3. Cooking Temperature and Time:
Most recipes give you an exact cooking temperature and time. For example, “bake the cookies at 350° for 11-13 minutes.” It’s important to scan the recipe and take note of any important instructions before beginning. If the recipe calls for using the oven, turn it on to the correct temperature before you start. To be sure your oven is at the right temperature, always “pre-heat” the oven 10-15 minutes before you use it.
The directions will explain in detail each step you need to take to prepare the recipe. And the steps are listed in the order they should be completed. Before you begin to follow any recipe, read it from start to finish. Some ingredients will mix better at room temperature, so let cold foods from the refrigerator warm-up before using them (unless the recipe says otherwise), but never longer than an hour.
The yield is the number of portions the recipe will make. It will tell you how many people you can serve, so you can increase or decrease the recipe depending on how many servings you need.

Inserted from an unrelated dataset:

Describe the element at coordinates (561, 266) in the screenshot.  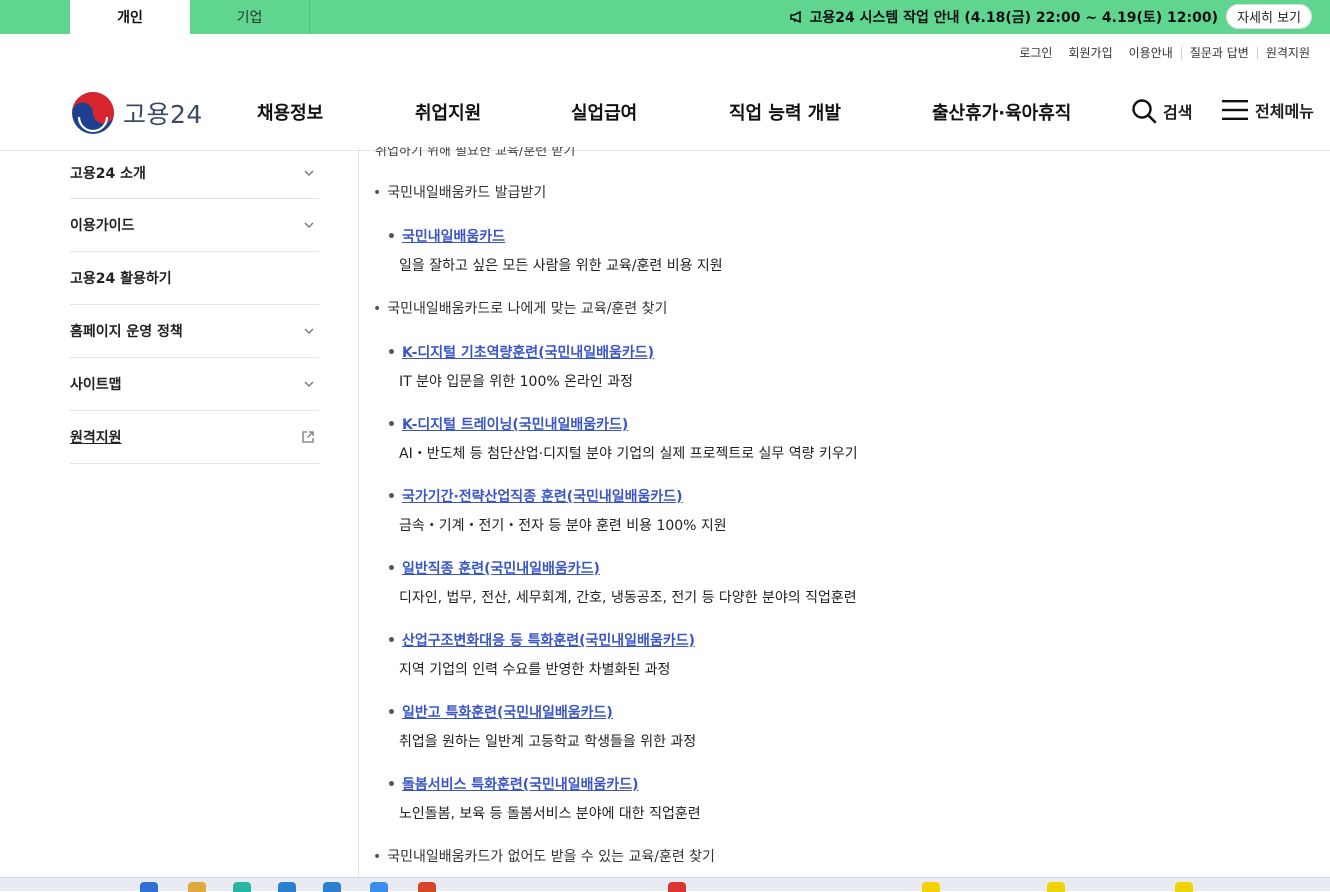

Patience and progress go hand-in-hand.
Following a recipe can be stressful for culinary-newbies, so have fun and relax! Slow down your pace and invite a mistake-friendly atmosphere into the kitchen so when mistakes happen (and they will!), your child will shake it off and try again.
Every time I cook with my kids I have to remind myself that they don’t have the experience I do (and even I am still learning!). You can’t run before you learn how to walk, and the same goes for cooking. Help your children by reviewing the recipe with them before they begin and identifying any steps that may require adult supervision.
Here are some tips for making it successful:
1. Have your kids do age-appropriate activities.
A toddler can dump ingredients, help pat down flour in the measuring cup, count along with you, etc. An elementary-aged child can do all the activities that a toddler can do, including measuring ingredients, reading directions, and using a butter knife to cut soft foods, etc.
An older child can do all of the above, plus they can work a hand-mixer or also use a paring knife to cut long foods such as carrots and zucchini, etc. Only you can gauge how much support you will need to give to your children as they cook.
2. Don’t force participation.
I don’t know many kids that don’t get excited to help make cookies, but pay attention to your child’s attention span during the process. A toddler may want to help but will quickly lose interest. This is perfectly normal and age-appropriate. Child development experts say that on average, a 4- or 5-year-old child should be able to stay focused on a task for 2-5 minutes multiplied by the year of their age. So, young kids should be able to focus between 8 and 25 minutes, possibly more, depending on the task.
3. Have fun and relax!
This is always easier said than done. Yes, messes will happen, and cooking together will usually take longer than it would have taken to cook alone (depending on your child’s experience). So in the beginning, chose a block of time where you aren’t in a rush, and be prepared to not get stressed about the order of your kitchen when all is said and done. Because remember, cooking time is bonding time.
When you cook with your kids, you are not only teaching them basic life skills, such as reading, math, and how to follow directions, you are also showing them how much they mean to you.
Teach your kids how to follow a recipe, and you will be helping your children create a foundation of success in the kitchen and throughout their entire lives. When you offer your time, love, and attention–whether it accompanies a successful dish, or not–your kids will remember the time you spent together forever!